从临床角度看,这项研究为低位直肠癌特别是极低位直肠癌的“器官保留”策略提供了坚实的临床循证医学证据。研究中对于达cCR的患者采用“W&W”策略,其中长程放化疗联合信迪利单抗新辅助治疗的器官保留率达到40.0%,高于对照组的19.0%。这意味着通过提高cCR率,可能有更多经过严格评估的患者获得W&W或局部切除的机会,从而减少根治性手术及永久性造口对生活质量的影响。需要强调的是,器官保留并非适用于所有患者,不能仅依据年龄、保肛意愿或短期缓解结果作出决定;患者应适合接受新辅助治疗,并具备充分知情、良好依从性及接受规范随访和必要挽救性治疗的条件。

图2 CHOICE II试验两组有效性和安全性终点
关于W&W策略适用人群,首先必须由MDT确认达到严格的cCR标准,结合直肠指检、内镜和盆腔MRI等进行综合评估;其次,患者应充分理解局部再生长风险,具有明确的器官保留意愿,并能接受高强度、长期随访。生物标志物可作为未来辅助分层探索方向,但目前尚不足以独立指导W&W决策。CHOICE-I的探索性分析共检出15种基因变异,其中KRAS野生型患者有达到cCR的倾向(3/4 vs 1/4),但样本量较小,结论仍需验证。在VOLTAGE-A1研究中,对24例MSS型局部晚期直肠癌患者新辅助治疗前的组织样本进行分析,发现TIL中CD8+T细胞与效应调节T细胞(eTreg)的比值能很好地预测患者能否达到pCR;以2.5作为截断值,CD8+T/eTreg≥2.5的患者pCR率可以达到78%,显著CD8+T/eTreg<2.5的患者(pCR率13%)。目前针对各种潜在生物标志物的研究正在积极进行中,希望未来通过新的生物标记物能够帮助指导患者危险分层并决定治疗方案,筛选出真正适合等待观察的患者亚群。

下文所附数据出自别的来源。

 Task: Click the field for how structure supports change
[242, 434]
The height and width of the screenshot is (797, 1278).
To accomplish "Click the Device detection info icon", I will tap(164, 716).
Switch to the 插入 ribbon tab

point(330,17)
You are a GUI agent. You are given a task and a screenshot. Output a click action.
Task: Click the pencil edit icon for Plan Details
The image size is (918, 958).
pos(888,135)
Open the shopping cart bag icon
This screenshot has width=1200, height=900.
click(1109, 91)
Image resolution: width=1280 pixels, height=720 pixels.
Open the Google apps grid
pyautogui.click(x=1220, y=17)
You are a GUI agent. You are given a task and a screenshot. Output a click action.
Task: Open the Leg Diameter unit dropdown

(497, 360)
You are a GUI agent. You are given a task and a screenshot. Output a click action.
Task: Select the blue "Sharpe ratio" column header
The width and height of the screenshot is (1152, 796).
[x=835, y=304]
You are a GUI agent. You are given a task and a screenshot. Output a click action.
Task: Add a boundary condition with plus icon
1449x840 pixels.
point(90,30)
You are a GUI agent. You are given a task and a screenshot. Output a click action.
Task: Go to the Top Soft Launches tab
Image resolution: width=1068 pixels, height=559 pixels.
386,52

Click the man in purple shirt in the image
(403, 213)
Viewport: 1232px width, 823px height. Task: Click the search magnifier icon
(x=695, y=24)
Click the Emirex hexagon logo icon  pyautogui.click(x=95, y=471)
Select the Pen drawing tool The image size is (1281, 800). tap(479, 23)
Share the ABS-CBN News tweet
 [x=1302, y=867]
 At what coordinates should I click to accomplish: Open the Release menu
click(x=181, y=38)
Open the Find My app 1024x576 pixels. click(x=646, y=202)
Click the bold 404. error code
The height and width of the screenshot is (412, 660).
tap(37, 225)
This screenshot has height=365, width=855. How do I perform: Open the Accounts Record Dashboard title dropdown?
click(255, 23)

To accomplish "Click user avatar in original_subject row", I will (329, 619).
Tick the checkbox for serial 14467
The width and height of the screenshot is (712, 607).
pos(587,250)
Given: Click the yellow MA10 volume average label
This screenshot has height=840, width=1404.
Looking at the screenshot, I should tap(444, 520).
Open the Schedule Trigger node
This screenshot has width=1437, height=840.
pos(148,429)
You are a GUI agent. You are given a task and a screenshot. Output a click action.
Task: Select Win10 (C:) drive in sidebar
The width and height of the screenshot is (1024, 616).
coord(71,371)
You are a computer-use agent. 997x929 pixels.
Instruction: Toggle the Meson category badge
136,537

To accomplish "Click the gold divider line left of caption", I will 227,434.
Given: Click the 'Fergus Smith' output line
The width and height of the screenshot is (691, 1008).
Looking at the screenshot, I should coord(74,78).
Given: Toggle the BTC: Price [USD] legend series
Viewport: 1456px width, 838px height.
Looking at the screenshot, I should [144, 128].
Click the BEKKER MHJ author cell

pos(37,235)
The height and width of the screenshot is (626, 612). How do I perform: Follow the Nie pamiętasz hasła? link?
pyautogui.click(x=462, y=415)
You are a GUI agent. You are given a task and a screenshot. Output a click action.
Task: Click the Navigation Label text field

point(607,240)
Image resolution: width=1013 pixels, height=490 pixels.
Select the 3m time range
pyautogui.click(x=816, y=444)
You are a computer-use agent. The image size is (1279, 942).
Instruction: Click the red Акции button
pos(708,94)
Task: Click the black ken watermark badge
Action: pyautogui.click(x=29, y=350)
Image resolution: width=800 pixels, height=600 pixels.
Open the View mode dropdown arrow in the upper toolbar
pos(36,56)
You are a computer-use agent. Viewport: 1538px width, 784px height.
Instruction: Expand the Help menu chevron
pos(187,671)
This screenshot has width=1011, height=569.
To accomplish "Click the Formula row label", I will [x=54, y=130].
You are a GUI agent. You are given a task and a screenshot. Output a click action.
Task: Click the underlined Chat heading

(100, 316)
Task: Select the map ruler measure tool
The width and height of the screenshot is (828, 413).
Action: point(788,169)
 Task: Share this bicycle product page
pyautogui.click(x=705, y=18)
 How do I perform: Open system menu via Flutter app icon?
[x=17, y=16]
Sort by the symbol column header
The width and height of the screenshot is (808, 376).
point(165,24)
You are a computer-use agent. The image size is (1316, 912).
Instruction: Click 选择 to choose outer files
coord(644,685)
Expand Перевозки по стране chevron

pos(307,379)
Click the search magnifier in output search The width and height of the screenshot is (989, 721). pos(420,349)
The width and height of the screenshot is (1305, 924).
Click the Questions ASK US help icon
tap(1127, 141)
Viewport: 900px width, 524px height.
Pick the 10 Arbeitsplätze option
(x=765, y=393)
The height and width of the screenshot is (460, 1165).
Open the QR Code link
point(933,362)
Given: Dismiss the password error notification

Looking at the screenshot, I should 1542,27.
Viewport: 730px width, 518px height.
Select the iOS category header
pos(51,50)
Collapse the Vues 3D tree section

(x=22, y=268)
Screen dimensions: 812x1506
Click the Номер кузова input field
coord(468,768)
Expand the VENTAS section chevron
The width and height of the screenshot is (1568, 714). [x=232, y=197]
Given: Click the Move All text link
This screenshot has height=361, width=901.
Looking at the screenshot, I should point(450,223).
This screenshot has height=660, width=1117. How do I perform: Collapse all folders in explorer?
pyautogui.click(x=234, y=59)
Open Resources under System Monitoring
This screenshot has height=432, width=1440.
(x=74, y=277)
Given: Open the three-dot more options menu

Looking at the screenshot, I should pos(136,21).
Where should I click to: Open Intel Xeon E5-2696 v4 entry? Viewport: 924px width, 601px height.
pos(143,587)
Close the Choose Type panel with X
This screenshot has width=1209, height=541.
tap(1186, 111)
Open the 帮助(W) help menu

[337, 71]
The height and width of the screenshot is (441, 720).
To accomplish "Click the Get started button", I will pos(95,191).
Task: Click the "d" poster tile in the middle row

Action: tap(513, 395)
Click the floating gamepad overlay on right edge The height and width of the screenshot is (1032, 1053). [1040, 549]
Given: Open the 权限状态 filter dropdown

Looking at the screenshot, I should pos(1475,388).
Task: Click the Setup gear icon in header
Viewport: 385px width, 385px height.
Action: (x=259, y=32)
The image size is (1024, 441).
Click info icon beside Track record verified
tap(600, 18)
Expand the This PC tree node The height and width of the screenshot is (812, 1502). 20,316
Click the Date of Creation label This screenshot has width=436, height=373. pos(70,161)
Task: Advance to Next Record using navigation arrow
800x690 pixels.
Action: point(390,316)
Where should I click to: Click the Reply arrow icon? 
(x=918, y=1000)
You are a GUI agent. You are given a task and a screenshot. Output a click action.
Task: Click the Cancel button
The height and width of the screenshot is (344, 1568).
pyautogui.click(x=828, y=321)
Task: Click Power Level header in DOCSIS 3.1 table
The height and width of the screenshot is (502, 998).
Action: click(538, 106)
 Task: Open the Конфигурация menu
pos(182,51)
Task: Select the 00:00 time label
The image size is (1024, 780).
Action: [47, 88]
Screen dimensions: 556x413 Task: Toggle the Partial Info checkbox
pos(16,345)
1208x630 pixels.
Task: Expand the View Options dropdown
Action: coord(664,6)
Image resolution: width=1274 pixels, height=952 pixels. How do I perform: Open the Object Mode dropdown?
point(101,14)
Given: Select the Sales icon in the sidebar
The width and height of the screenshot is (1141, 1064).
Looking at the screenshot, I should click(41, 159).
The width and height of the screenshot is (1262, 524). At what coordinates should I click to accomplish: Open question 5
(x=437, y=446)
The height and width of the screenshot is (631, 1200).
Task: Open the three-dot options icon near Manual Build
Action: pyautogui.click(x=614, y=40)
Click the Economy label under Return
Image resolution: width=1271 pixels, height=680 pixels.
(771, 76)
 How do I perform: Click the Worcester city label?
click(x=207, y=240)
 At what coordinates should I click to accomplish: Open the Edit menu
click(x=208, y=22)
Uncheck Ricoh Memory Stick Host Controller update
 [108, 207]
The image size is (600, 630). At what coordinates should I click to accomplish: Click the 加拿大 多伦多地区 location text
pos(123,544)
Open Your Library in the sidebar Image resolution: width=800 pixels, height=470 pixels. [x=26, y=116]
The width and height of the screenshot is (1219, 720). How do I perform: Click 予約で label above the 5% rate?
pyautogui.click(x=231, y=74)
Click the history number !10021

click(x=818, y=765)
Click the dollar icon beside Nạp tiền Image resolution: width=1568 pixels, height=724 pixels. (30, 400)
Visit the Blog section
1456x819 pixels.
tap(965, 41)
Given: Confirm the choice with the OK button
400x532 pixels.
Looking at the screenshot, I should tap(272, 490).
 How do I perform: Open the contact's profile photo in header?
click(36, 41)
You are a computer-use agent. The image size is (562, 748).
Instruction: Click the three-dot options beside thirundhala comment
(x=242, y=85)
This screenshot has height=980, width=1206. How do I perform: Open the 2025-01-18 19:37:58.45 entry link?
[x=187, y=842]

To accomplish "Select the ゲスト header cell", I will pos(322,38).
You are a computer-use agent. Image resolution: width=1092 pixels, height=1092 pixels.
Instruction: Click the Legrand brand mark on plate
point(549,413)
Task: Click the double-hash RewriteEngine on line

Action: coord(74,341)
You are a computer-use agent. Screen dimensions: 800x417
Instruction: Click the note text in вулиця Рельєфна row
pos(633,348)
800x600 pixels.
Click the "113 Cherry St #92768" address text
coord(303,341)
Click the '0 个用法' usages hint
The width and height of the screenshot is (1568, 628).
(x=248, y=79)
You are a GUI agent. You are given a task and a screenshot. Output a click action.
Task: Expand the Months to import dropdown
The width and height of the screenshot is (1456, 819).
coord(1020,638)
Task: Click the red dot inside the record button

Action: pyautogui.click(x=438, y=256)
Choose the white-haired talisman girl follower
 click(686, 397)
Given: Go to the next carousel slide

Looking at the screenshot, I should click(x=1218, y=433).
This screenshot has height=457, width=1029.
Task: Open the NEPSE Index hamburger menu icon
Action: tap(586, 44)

张卫教授解读 CHOICE II 研究:pMMR/MSS 低位直肠癌新辅助放化免治疗的安全管理要点
安全性是临床试验和临床应用的底线。CHOICE II研究中,长程放化疗联合免疫治疗组的≥3级AEs发生率仅为7.1%,与单纯放化疗组的3.6%,差异无统计学意义(p=0.313),提示在本研究条件下,长程放化疗基础上加入信迪利单抗未观察到严重毒性显著增加。但这并不意味着可以放松监测。联合治疗可能同时出现放化疗相关毒性和免疫相关不良事件(irAEs),需要重点关注骨髓抑制、胃肠道反应及放射性损伤,同时警惕免疫性结肠炎、肺炎、肝炎、内分泌异常以及少见但严重的心肌炎等。
在免疫治疗使用期间,如出现相关症状,应与化疗导致的相关不良反应进行鉴别。因免疫治疗所引起的免疫相关不良事件(irAEs),会对患者造成严重影响。对于不良事件要做到早识别、早分级、早干预,并区分不同治疗所致毒性。在采用免疫治疗期间,应主动询问症状,动态监测血常规、肝肾功能及甲状腺等指标,并依据严重程度及时暂停相关治疗、完善检查和规范处理。对疑似中重度irAEs,应尽早启动MDT会诊,避免因诊断或干预延迟导致病情加重。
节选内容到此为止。